**Task input**.
_____

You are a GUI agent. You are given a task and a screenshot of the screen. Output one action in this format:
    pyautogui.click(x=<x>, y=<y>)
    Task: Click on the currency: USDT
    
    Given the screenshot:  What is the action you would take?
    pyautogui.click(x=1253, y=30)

_____

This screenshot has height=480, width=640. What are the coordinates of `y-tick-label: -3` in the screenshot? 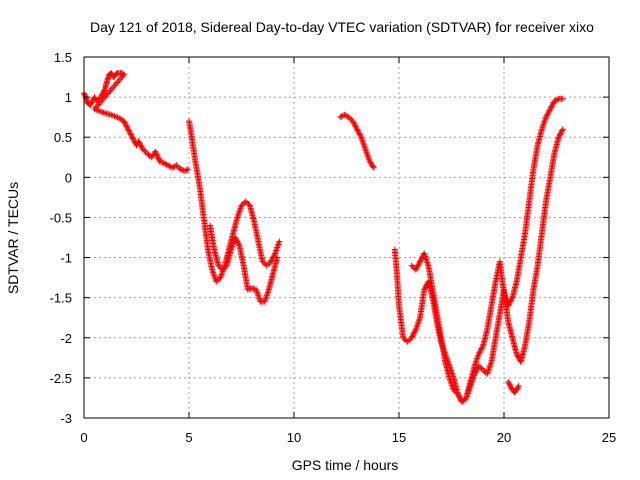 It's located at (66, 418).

_____

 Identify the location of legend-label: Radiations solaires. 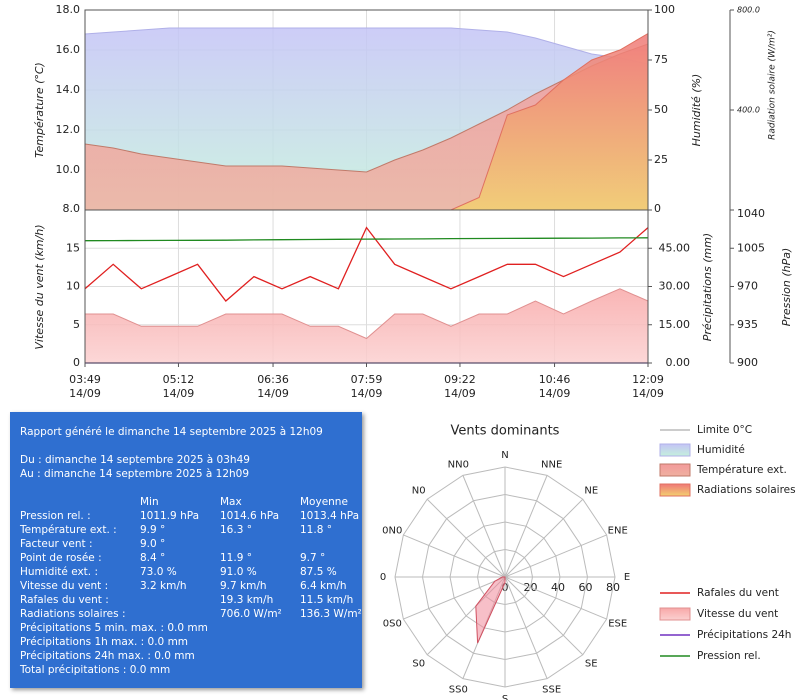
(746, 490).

_____

**Problem to solve**. Quote the rows verbatim, beginning at the line that contains "Identify the location" and ending after the line that contains "(746, 490).". Omit the pictures from your reply.

**Response box**.
 Identify the location of legend-label: Radiations solaires. 
(746, 490).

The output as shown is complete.